What the exercise asks: Among the entries below, take the line with "Click the Get involved! link" and the line with "Task: Open File Explorer from the taskbar", and output them and every line between them exactly, with nothing else.

##########

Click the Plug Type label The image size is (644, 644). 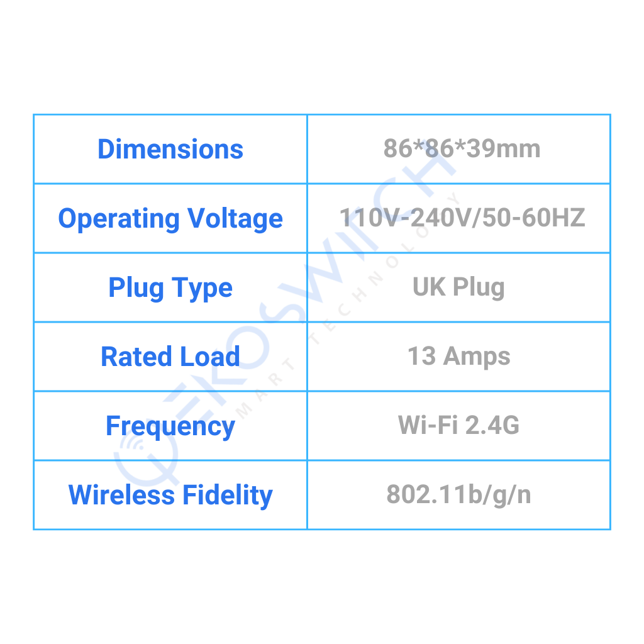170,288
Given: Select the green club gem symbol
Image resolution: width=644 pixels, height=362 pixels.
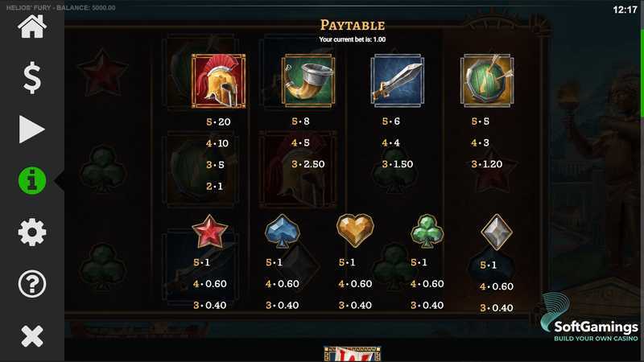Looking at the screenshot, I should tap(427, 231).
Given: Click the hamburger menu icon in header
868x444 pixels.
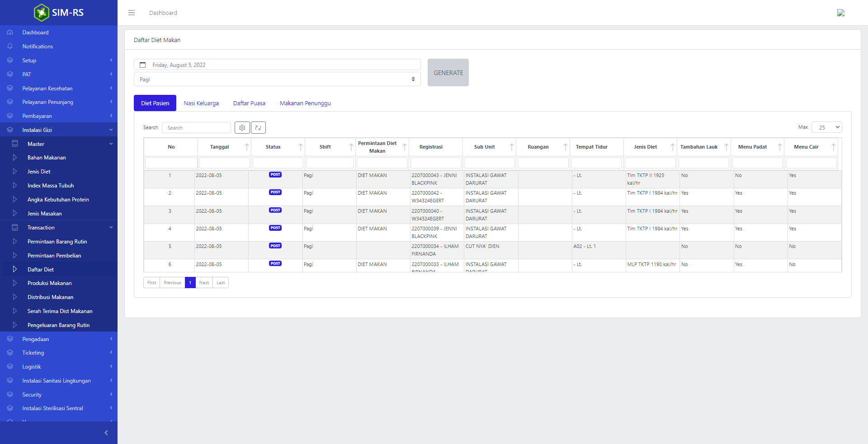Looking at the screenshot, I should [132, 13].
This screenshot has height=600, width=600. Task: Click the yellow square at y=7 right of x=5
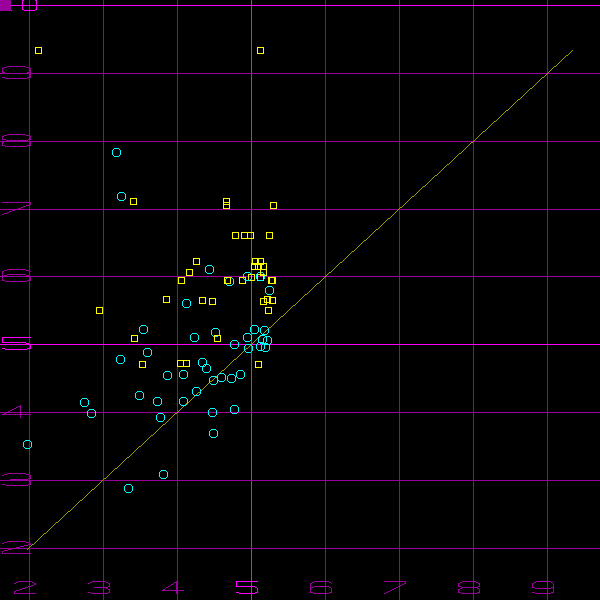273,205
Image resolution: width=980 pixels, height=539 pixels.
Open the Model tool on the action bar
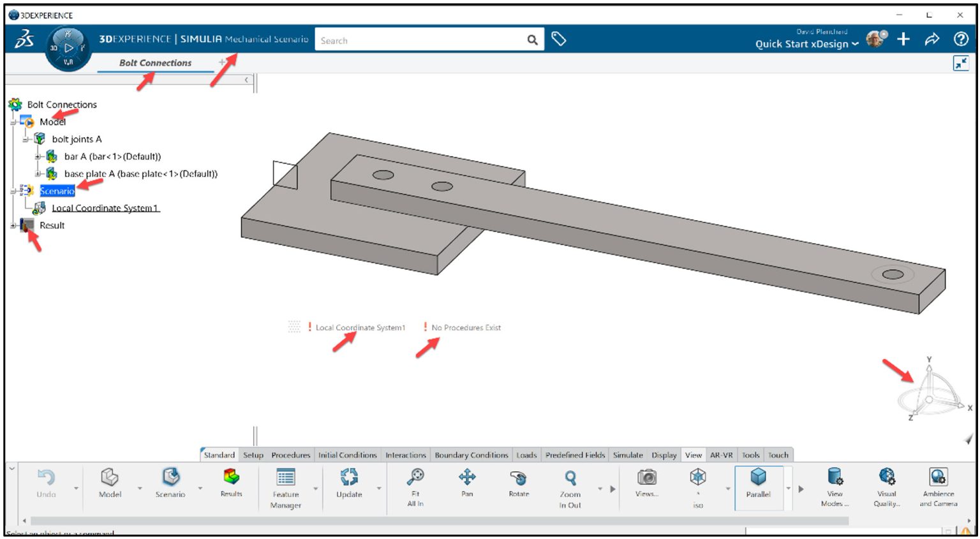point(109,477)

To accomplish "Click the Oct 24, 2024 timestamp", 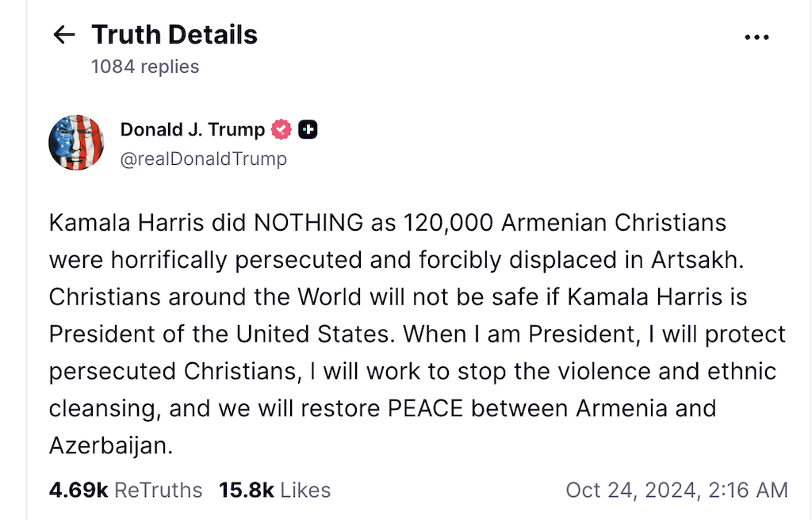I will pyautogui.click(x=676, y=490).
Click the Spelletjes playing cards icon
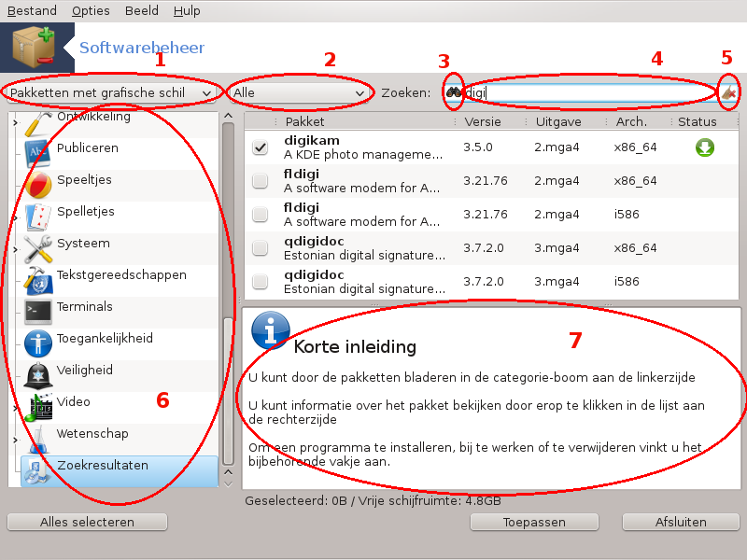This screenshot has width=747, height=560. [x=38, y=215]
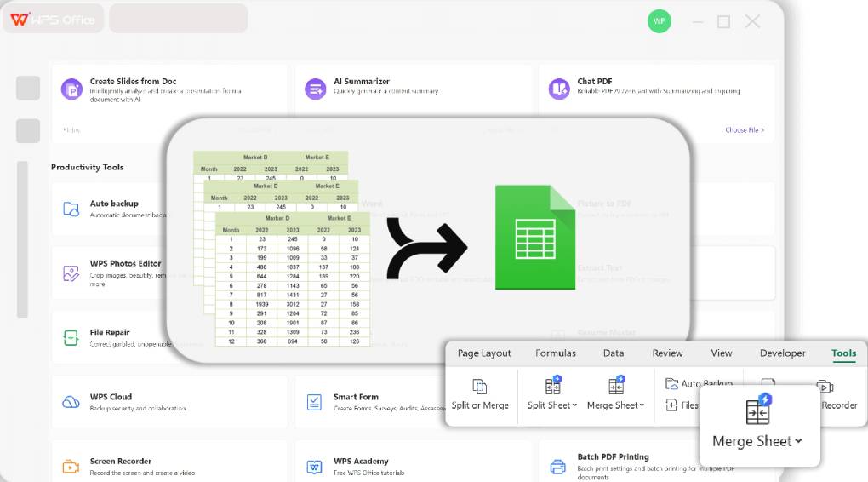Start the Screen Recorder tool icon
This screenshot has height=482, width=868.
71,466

##########

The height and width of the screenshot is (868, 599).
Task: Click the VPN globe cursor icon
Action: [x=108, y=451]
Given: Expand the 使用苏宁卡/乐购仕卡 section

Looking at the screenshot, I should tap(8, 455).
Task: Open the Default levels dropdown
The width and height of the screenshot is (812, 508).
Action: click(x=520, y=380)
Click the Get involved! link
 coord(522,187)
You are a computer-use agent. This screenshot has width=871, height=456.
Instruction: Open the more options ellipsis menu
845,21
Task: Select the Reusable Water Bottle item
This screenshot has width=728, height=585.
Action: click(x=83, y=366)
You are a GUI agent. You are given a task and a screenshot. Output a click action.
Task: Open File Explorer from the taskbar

##########

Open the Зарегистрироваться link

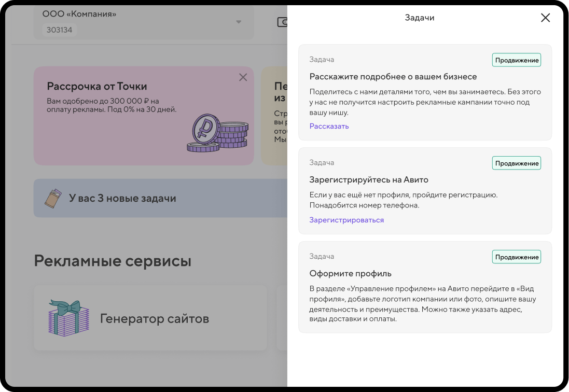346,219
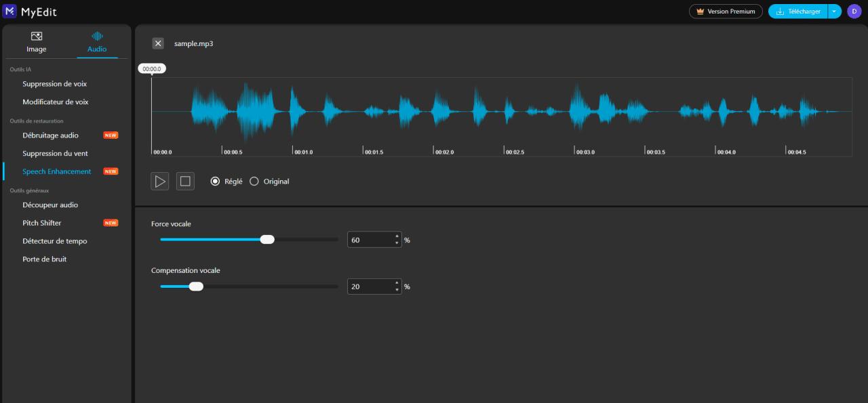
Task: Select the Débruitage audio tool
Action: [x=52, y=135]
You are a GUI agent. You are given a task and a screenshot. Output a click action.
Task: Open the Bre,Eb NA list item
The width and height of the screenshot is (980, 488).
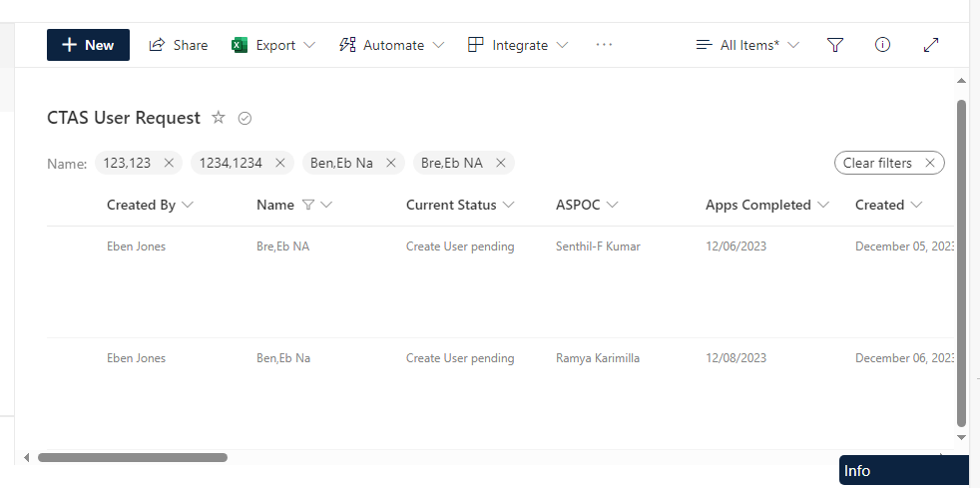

##########

Answer to the problem:
Click the Get involved! link
 coord(522,187)
You are a computer-use agent. This screenshot has width=871, height=456.
Instruction: Open the more options ellipsis menu
845,21
Task: Select the Reusable Water Bottle item
This screenshot has width=728, height=585.
Action: click(x=83, y=366)
You are a GUI agent. You are given a task and a screenshot. Output a click action.
Task: Open File Explorer from the taskbar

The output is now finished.